*À FAIRE*
a – Résumez sous forme de liste le paragraphe du texte sur le BIM Manager qui commence par « Le BIM manager intervient ensuite en phase de conception ».
b – Veuillez mettre à jour le passage du texte sur le BIM Manager allant de « Le rôle du manager » jusqu’à « souhaitent en faire. », en remplaçant « opportunités » par « perspectives ».
c – Poursuivez le texte sur le BIM Manager à partir de sa dernière phrase.

*TEXTE DU DOCUMENT*
Le rôle du manager BIM est alors d’orienter le client dans ses choix en lui faisant prendre conscience de ses besoins futurs et lui ouvrir des possibilités. À ce stade, le BIM Manager doit faire preuve d’une forte capacité d’écoute et être capable de se projeter dans les opportunités futures du client. Il occupe ainsi une place de conseil auprès du client qui pourra adapter la maquette BIM à ses besoins les plus précis.

En effet, les besoins en BIM peuvent être très différents selon les clients et l’utilisation des maquettes numériques qu’ils souhaitent en faire.

Le BIM manager intervient ensuite en phase de conception. Il définit ainsi le cadre de la prestation : qui doit faire quoi et quand. Il définit le niveau de précision des données qui doivent être intégrées dans la maquette numérique, en fonction du cahier des charges défini avec le client.

Le BIM Manager établit ainsi une convention BIM qui reprend ses éléments, avec le maître d’ouvrage.

Le BIM Manager intervient également dans le cadre de la phase d’exécution de l’ouvrage. Il intègre le projet à part entière. Sur la base de la maquette BIM de conception ou de la maquette BIM d’exécution si elle a été complétée ou refaite entièrement par le maître d’œuvre, le BIM Manager aura la charge de veiller au respect des éléments définis dans cette maquette tant du point de vue technique qu’au niveau des délais impartis et du respect des coûts.

*DONNÉES FOURNIES*
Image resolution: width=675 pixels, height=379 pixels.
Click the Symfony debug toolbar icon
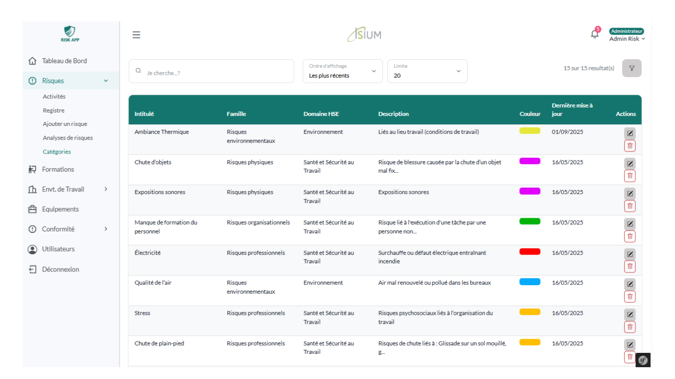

*RÉPONSES FOURNIES*
a –
- Le BIM manager intervient ensuite en phase de conception.
- Il définit le cadre de la prestation : qui fait quoi et quand.
- Il fixe le niveau de précision des données à intégrer dans la maquette numérique, selon le cahier des charges défini avec le client.

b –
Le rôle du manager BIM est alors d’orienter le client dans ses choix en lui faisant prendre conscience de ses besoins futurs et lui ouvrir des possibilités. À ce stade, le BIM Manager doit faire preuve d’une forte capacité d’écoute et être capable de se projeter dans les perspectives futures du client. Il occupe ainsi une place de conseil auprès du client qui pourra adapter la maquette BIM à ses besoins les plus précis.

En effet, les besoins en BIM peuvent être très différents selon les clients et l’utilisation des maquettes numériques qu’ils souhaitent en faire.

c –
Lors de cette phase d’exécution, la difficulté principale à laquelle sera confronté le BIM Manager sera l’hétérogénéité des compétences BIM de ses interlocuteurs sur le chantier. En effet, la plupart du temps, les correspondants BIM pour chaque corps de métier ne sont pas des professionnels du BIM. Ce sont le plus souvent des intervenants sur le chantier qui disposent de ces compétences, souvent apprises « sur le tas ». Selon la taille des entreprises, le niveau des correspondants BIM en matière de maquette numérique sera ainsi très aléatoire et il appartiendra au BIM manager du maître d’ouvrage ou de l’entreprise générale de veiller au respect de la convention par des intervenants moins performants ou moins sensibilisés à l’importance de ce nouvel aspect de leur métier. Le BIM Manager doit ainsi jouer un rôle de facilitateur, voire de formateur pour mener à bien le projet. En effet, plus l’entreprise qui intervient sur un chantier est petite, plus la compétence BIM est limitée. Le BIM Manager doit donc composer avec les intervenants de chantier, sans les braquer en trouvant des solutions.


Le BIM Manager est ainsi devenu incontournable pour la réalisation d’un ouvrage immobilier, dont il devient un véritable chef d’orchestre sur la partie numérique. Il anime des réunions régulières avec les coordinateurs BIM et veille au respect de la convention BIM. Il réalise des audits réguliers pour corriger les difficultés rencontrées. Il est en quelque sorte le gendarme de la maquette numérique.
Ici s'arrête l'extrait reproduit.